> **INSTRUCTION**:
Rewrite the lines from the one containing "Task: Click the" through the one containing "Action: (x=310, y=125)", swapping "selected" for "highlighted" and leaving everything else as it is.

> **THE RECORDS**:
>>
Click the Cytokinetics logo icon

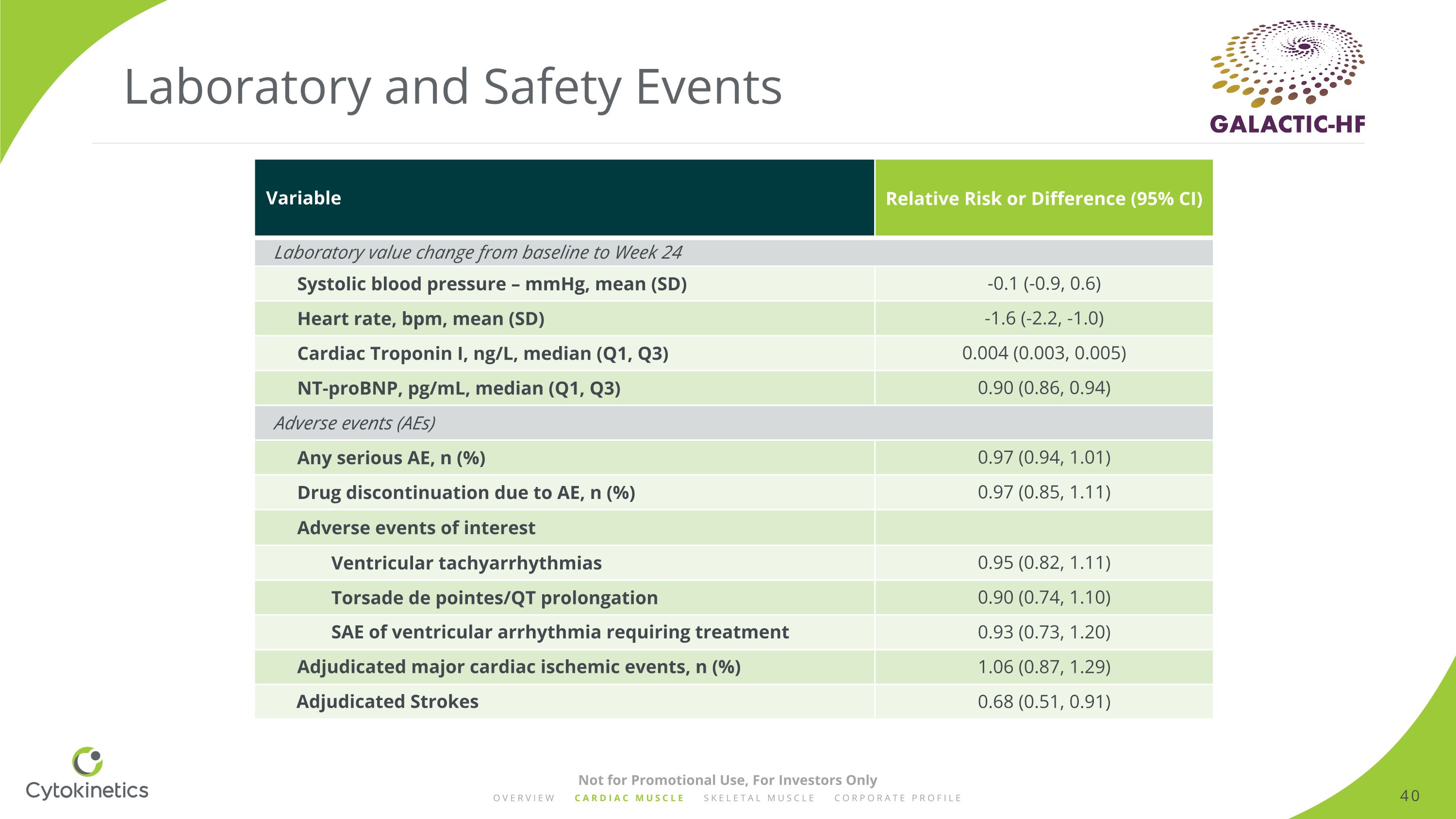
<<
>>
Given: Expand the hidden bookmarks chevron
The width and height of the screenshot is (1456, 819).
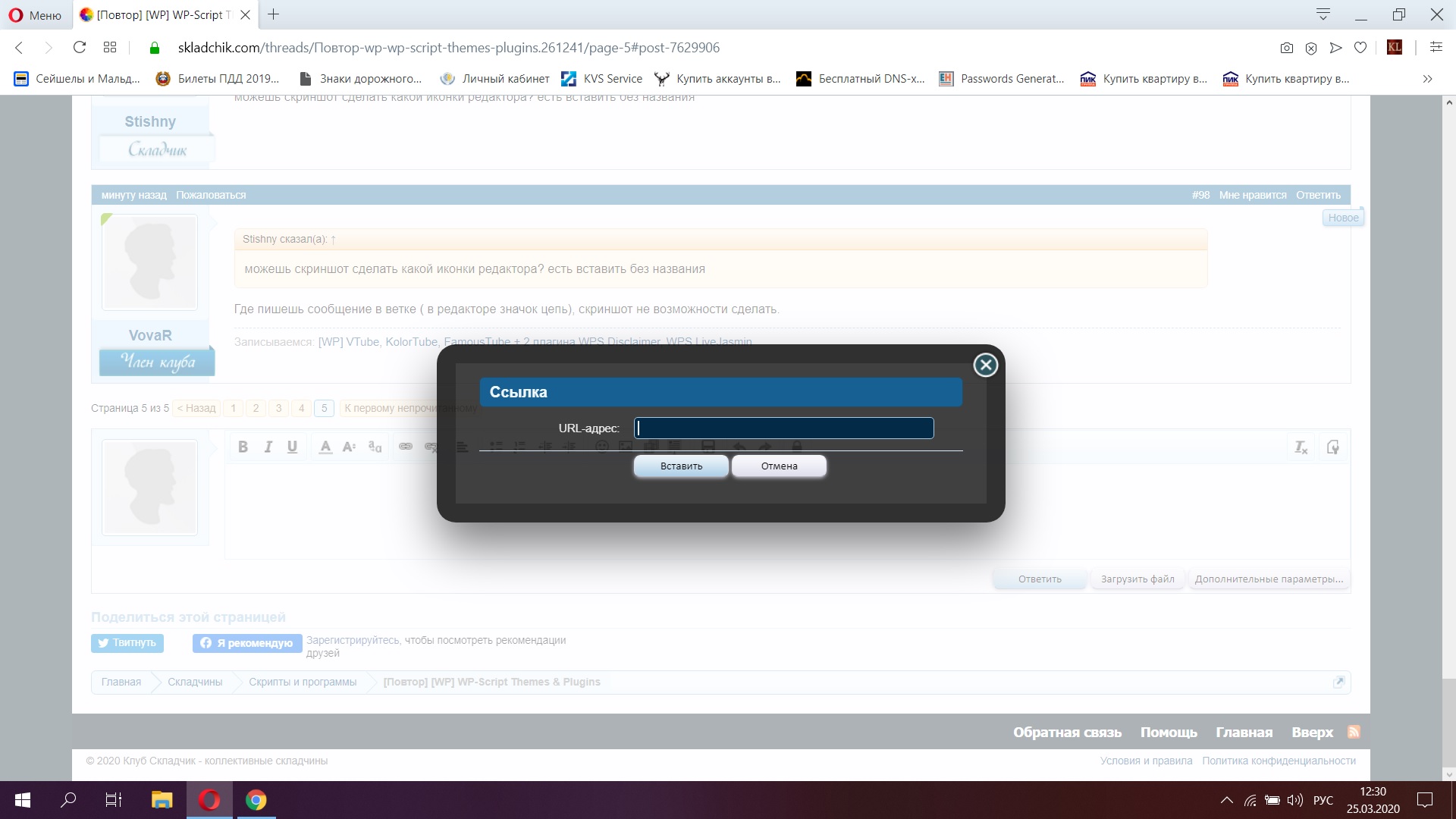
<<
>>
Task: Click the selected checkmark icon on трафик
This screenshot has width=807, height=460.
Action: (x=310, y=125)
<<
> **TASK ANSWER**:
Task: Click the highlighted checkmark icon on трафик
This screenshot has width=807, height=460.
Action: (x=310, y=125)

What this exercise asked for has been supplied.